YOUR ASSIGNMENT:
Once you find the line with "Click justin's avatar in the 08/23/2013 row" in the listing below, set down exactly every line from it through the line with "Click the American flag emoji in tweet", but no pictures.

INFORMATION GIVEN:
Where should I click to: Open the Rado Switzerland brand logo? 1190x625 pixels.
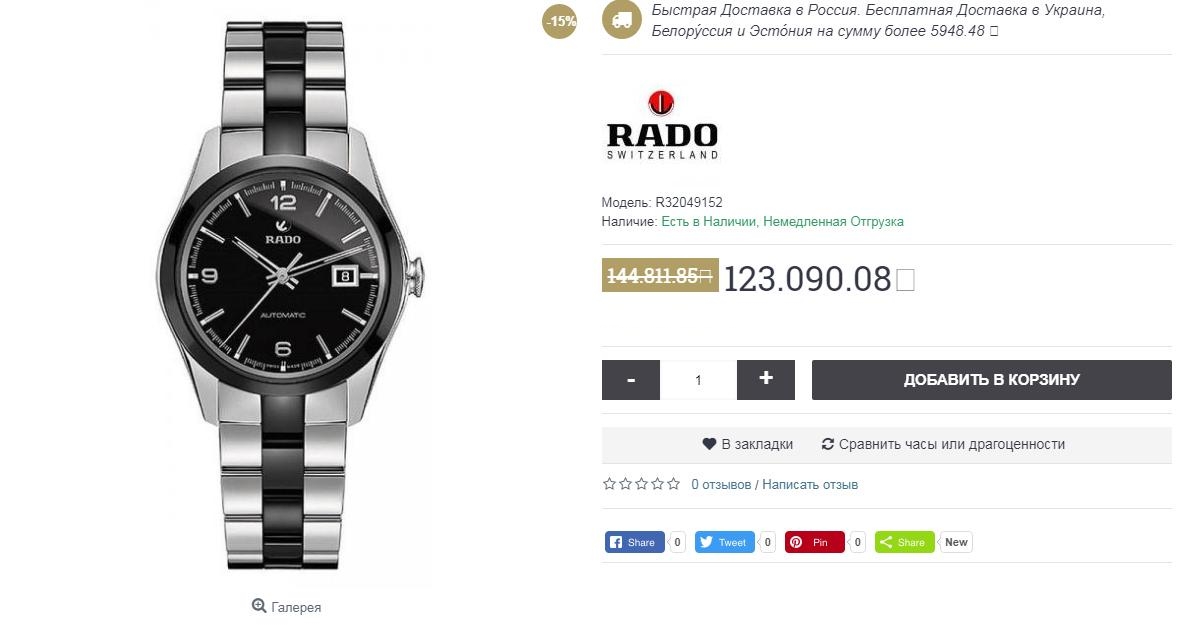click(x=662, y=125)
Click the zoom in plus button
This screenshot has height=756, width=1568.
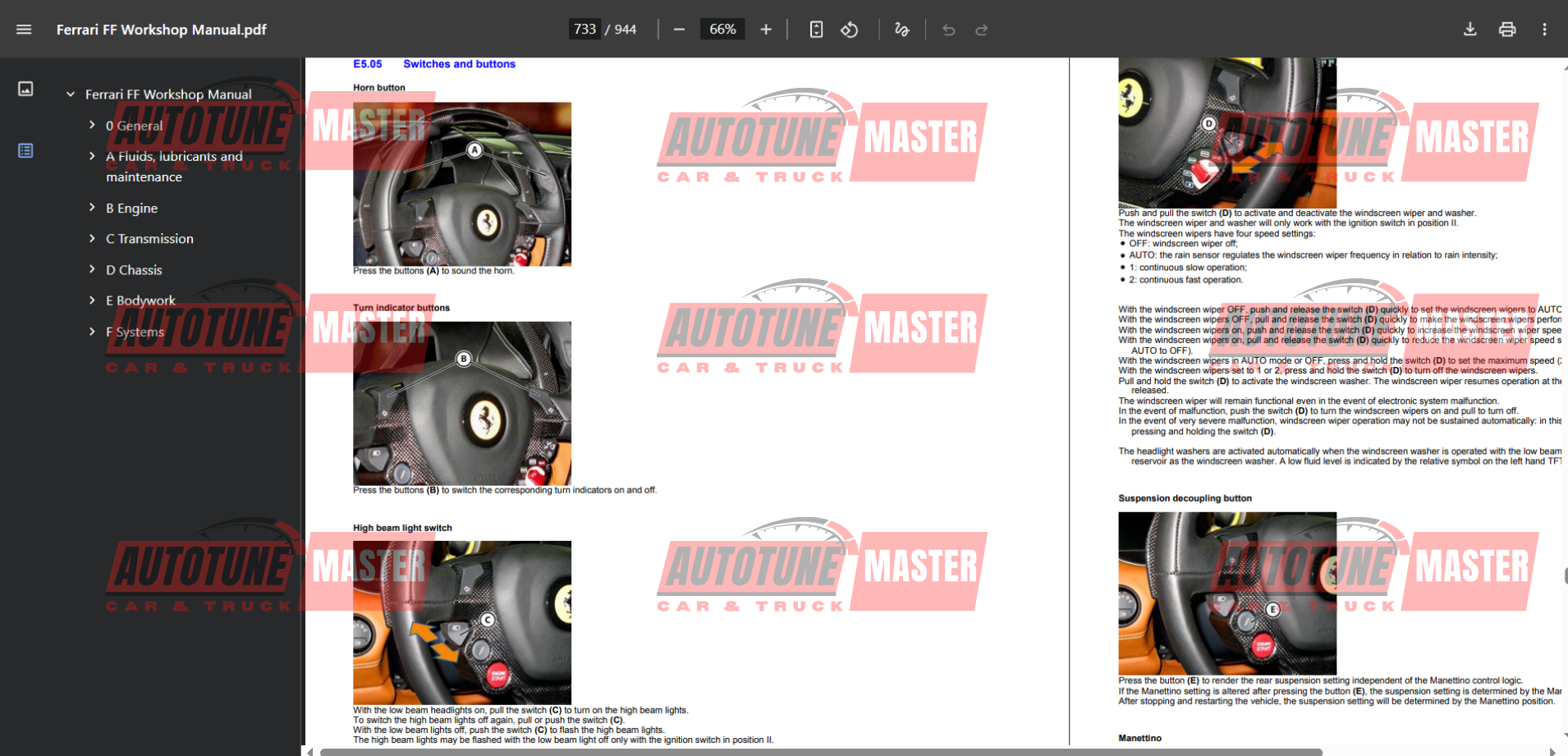coord(766,30)
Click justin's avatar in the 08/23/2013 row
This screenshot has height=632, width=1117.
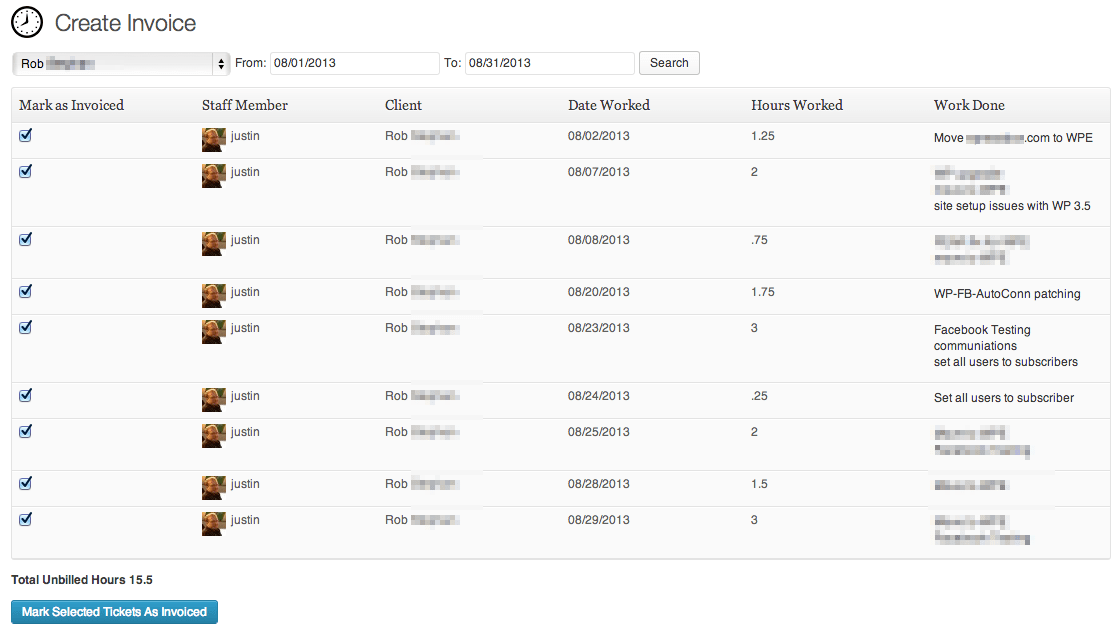(x=213, y=332)
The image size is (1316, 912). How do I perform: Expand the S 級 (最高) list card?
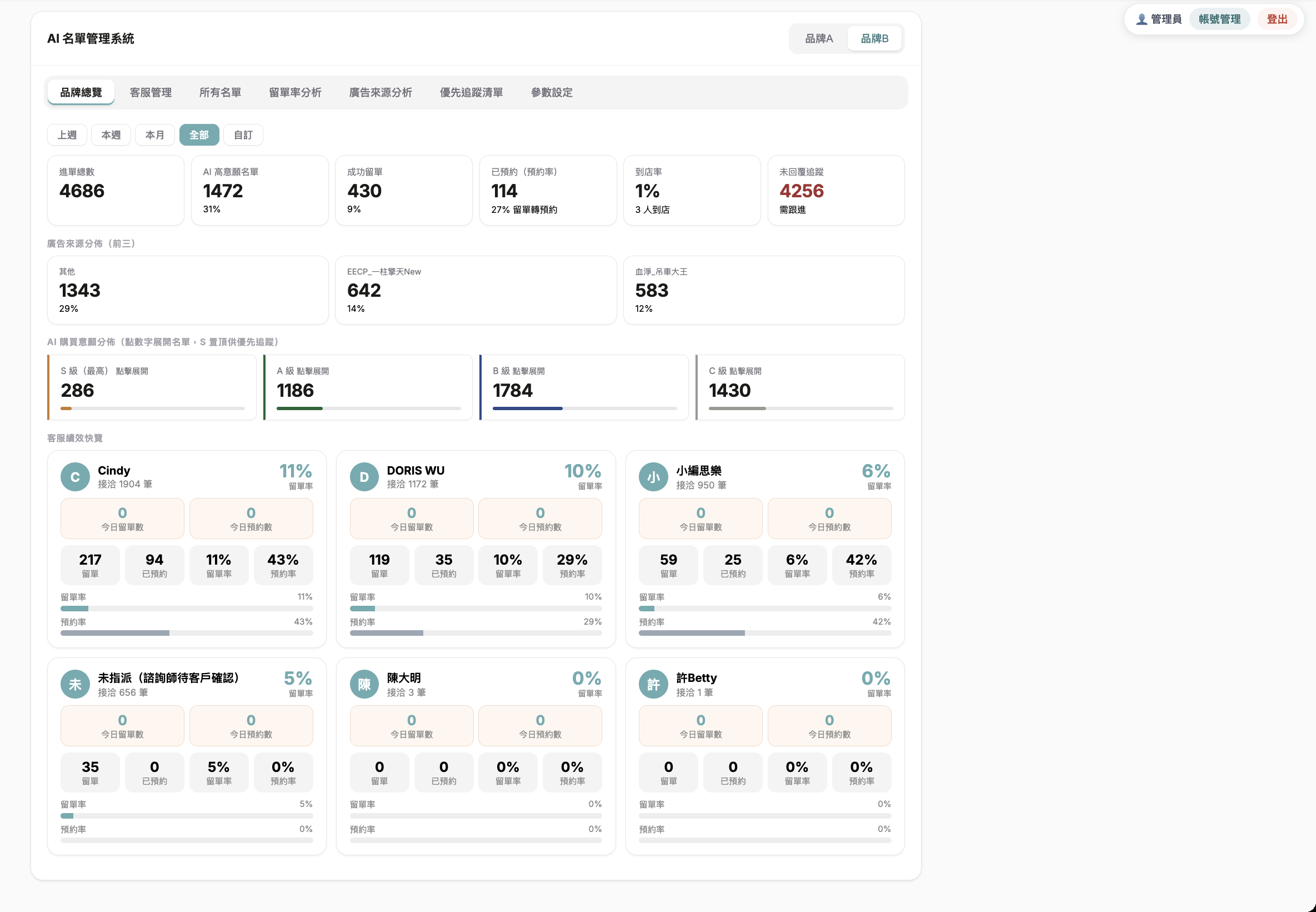tap(152, 387)
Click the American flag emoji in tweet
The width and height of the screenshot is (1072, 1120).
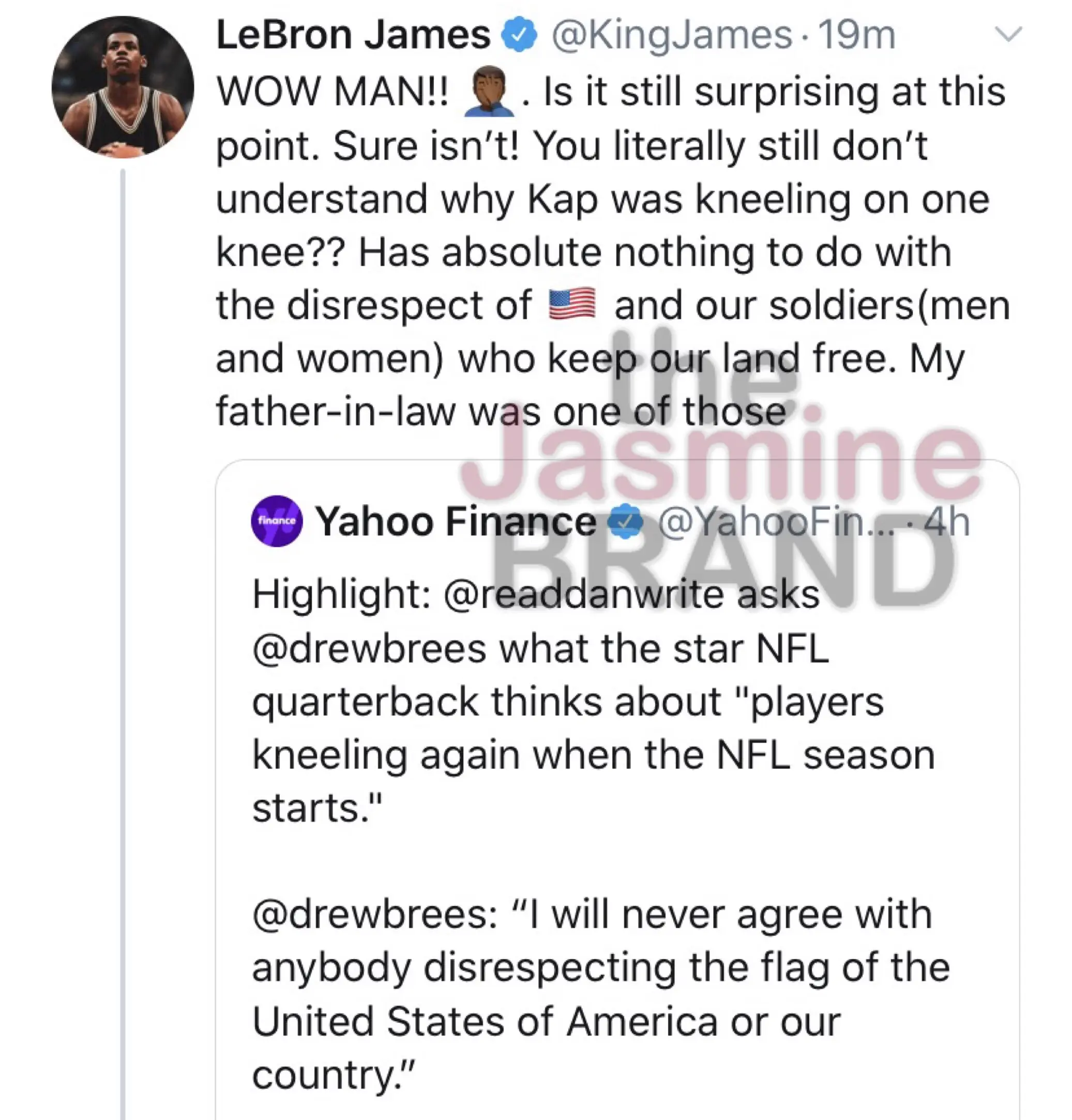click(572, 305)
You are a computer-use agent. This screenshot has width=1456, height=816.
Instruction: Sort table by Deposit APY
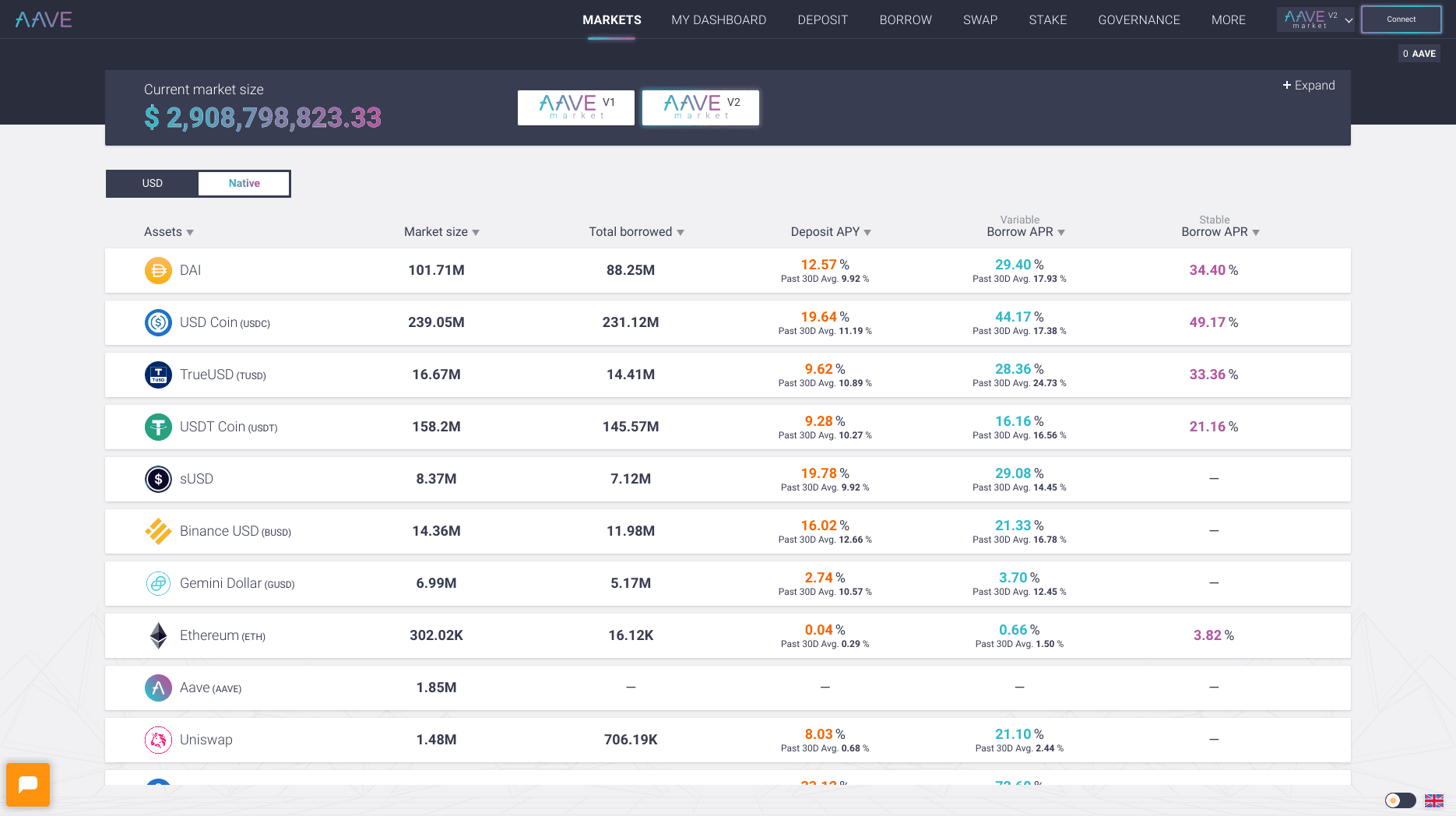(x=831, y=232)
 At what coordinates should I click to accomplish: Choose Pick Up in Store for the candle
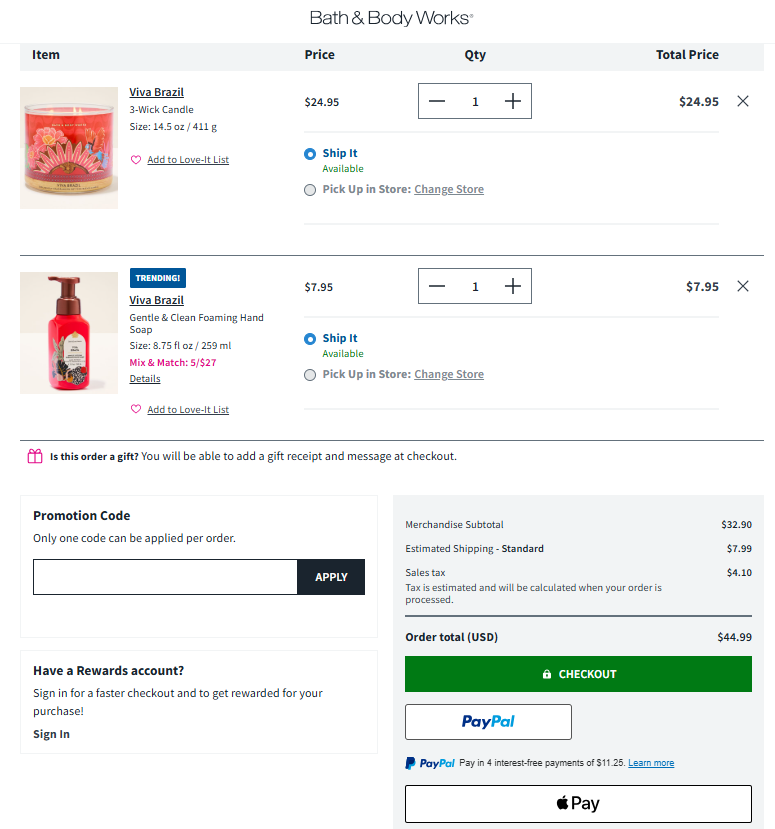tap(310, 189)
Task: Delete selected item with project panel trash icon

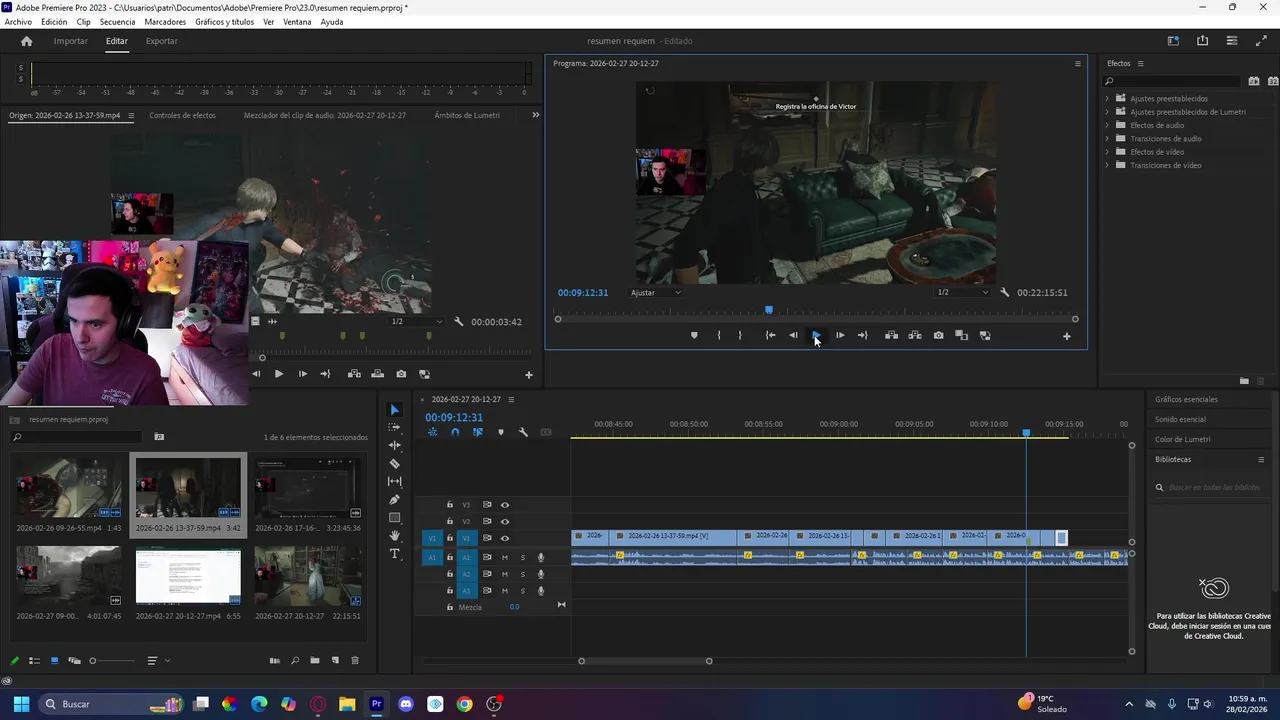Action: [x=354, y=661]
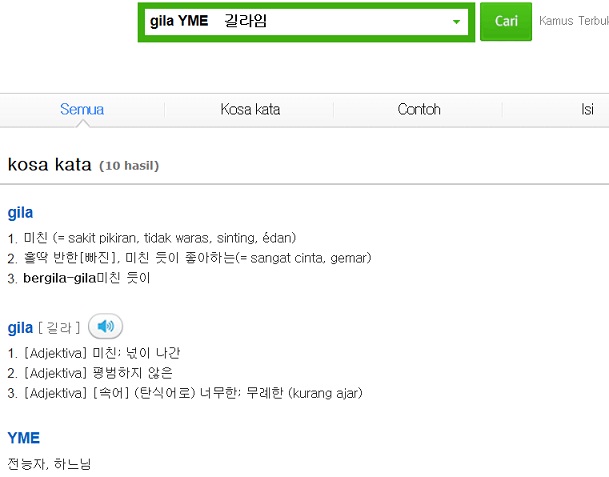Open the search suggestions dropdown arrow

(x=456, y=22)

TASK ANSWER:
Click justin's avatar in the 08/23/2013 row
This screenshot has height=632, width=1117.
(x=213, y=332)
The image size is (1316, 912). How do I perform: Expand the S 級 (最高) list card?
tap(152, 387)
Click the American flag emoji in tweet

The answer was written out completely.